New York — Orlando Hernandez and the New York Yankees showed the young Oakland Athletics how postseason baseball is played.
Hernandez, pitching without his best stuff, won his sixth straight postseason decision, and the Yankees capitalized on Oakland's shoddy defense to win 4-2 Friday night and take a 2-1 lead in their AL division series.
"This is what we strive for," Yankees manager Joe Torre said. "We've been here before and had success and we like the taste of winning."
Written off by many after losing the opener in the best-of-five series at Oakland their eighth straight loss dating to the regular season the two-time defending World Series champions will send Roger Clemens (13-8) to the mound in Game 4 Saturday night against rookie Barry Zito (7-4).
"We've been a lot crisper ballclub since the postseason started," Torre said. "Hopefully we are on our way to doing something special this year."
Hernandez battled through seven tough innings with help from his defense before turning the game over to closer Mariano Rivera, who saved New York's 10th straight postseason win at Yankee Stadium.

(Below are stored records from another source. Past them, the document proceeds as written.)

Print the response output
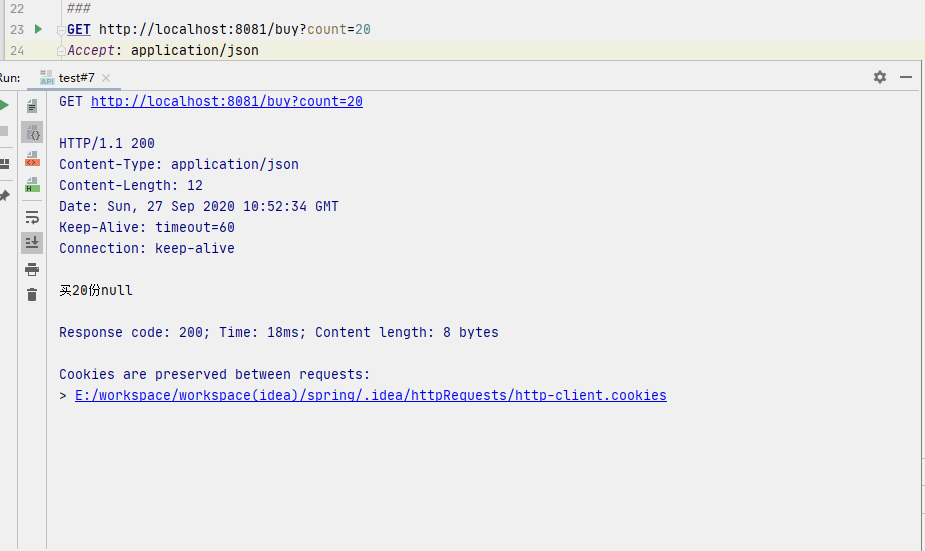 pyautogui.click(x=32, y=269)
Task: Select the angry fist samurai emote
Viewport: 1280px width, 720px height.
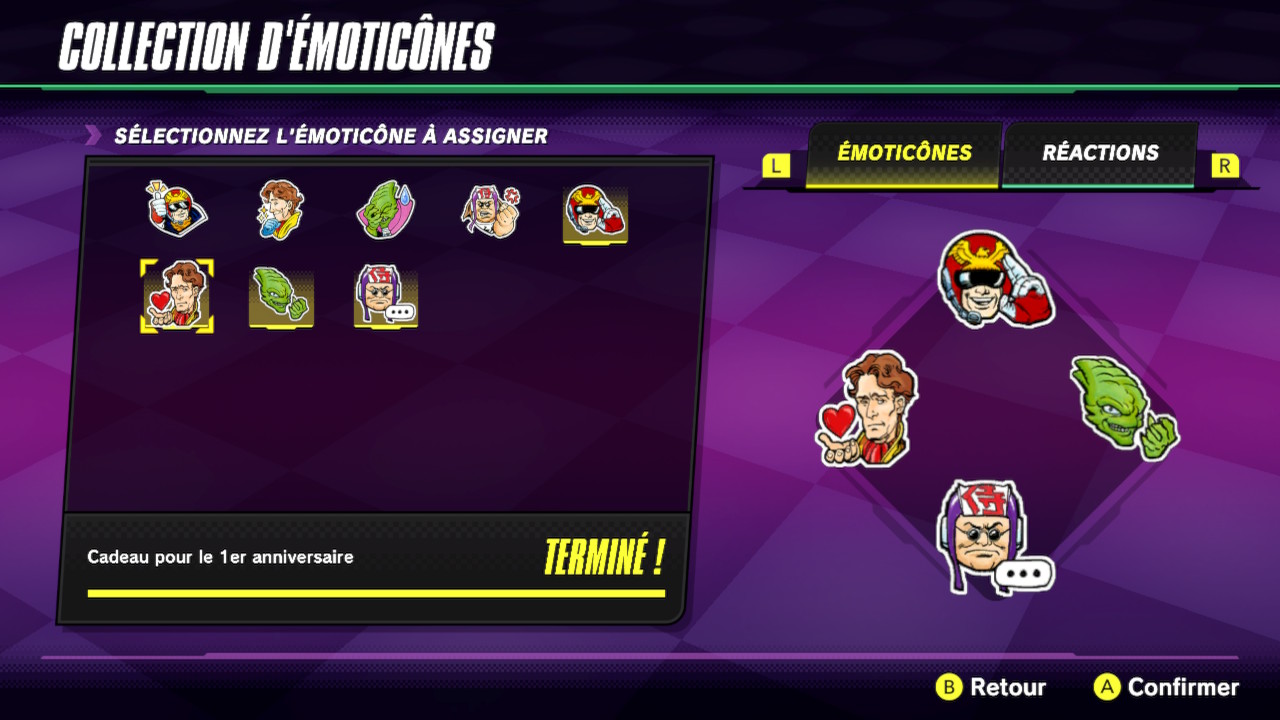Action: tap(491, 210)
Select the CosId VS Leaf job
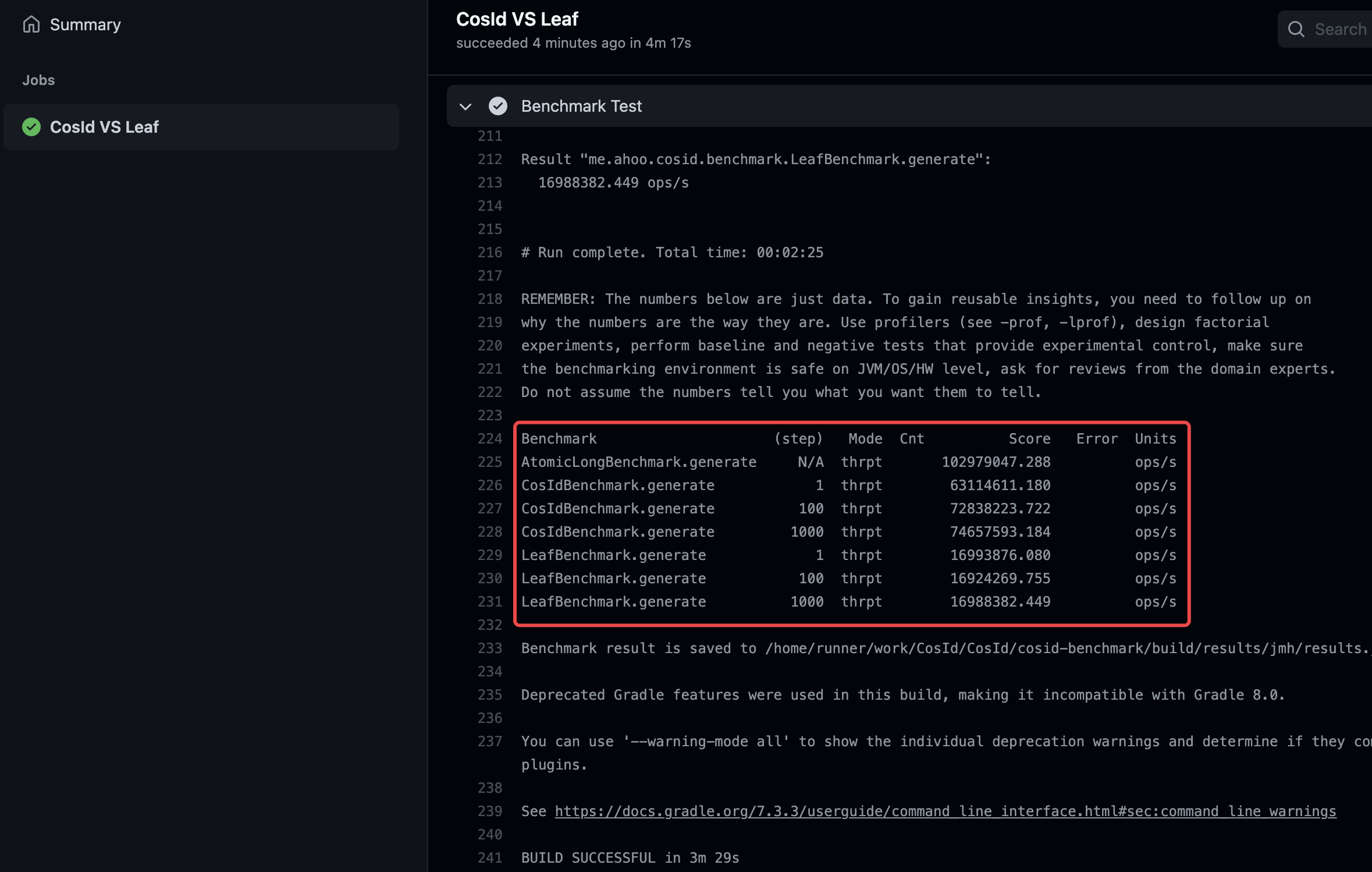Viewport: 1372px width, 872px height. point(104,127)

Rivera tied Dennis Eckersley's record of 15 postseason saves. El Duque allowed two runs, four hits and five walks, needing 130 pitches to do it. The Cuban defector had a sub-.500 regular season, but improved to 6-0 with a 1.24 ERA in seven postseason starts.
Hernandez's half-brother, Livan, beat the New York Mets on Wednesday for San Francisco to go to 5-0 in the postseason.
"For the first five innings my control was terrible and my team was encouraging me," Hernandez said through a translator. "After the fifth inning Mr. Torre pulled me aside and said stop battling yourself and pitch your game."
The Yankees couldn't mount much offensively against Tim Hudson, but took advantage of two errors, a couple of defensive lapses and two infield choppers to score their runs.
"We just didn't execute tonight. It was as simple as that," Oakland manager Art Howe said. "We didn't make the plays we can make."
The A's, who have eight players who are 25 years old or younger, insisted that they wouldn't be spooked by playing at Yankee Stadium. But their play in the field indicated otherwise.
"We knew we were coming home to our crowd, and our crowd could be very overwhelming to the opposing team," New York's David Justice said. "I don't think they're afraid. I think they just made a couple of misplays that we took advantage of."
Bernie Williams led off the second inning with a double for New York and Paul O'Neill chopped a one-out infield single over Hudson's head for his first hit of the series.
Glenallen Hill then hit a chopper that Hudson was able to field. But the 25-year-old right-hander threw home with no chance to catch the speedy Williams. Giving up the easy out at first ended up costing Hudson when Derek Jeter hit a two-out infield single that shortstop Miguel Tejada couldn't backhand cleanly to give New York a 2-1 lead.
"When they had their chances, we gave them opportunities," Hudson said.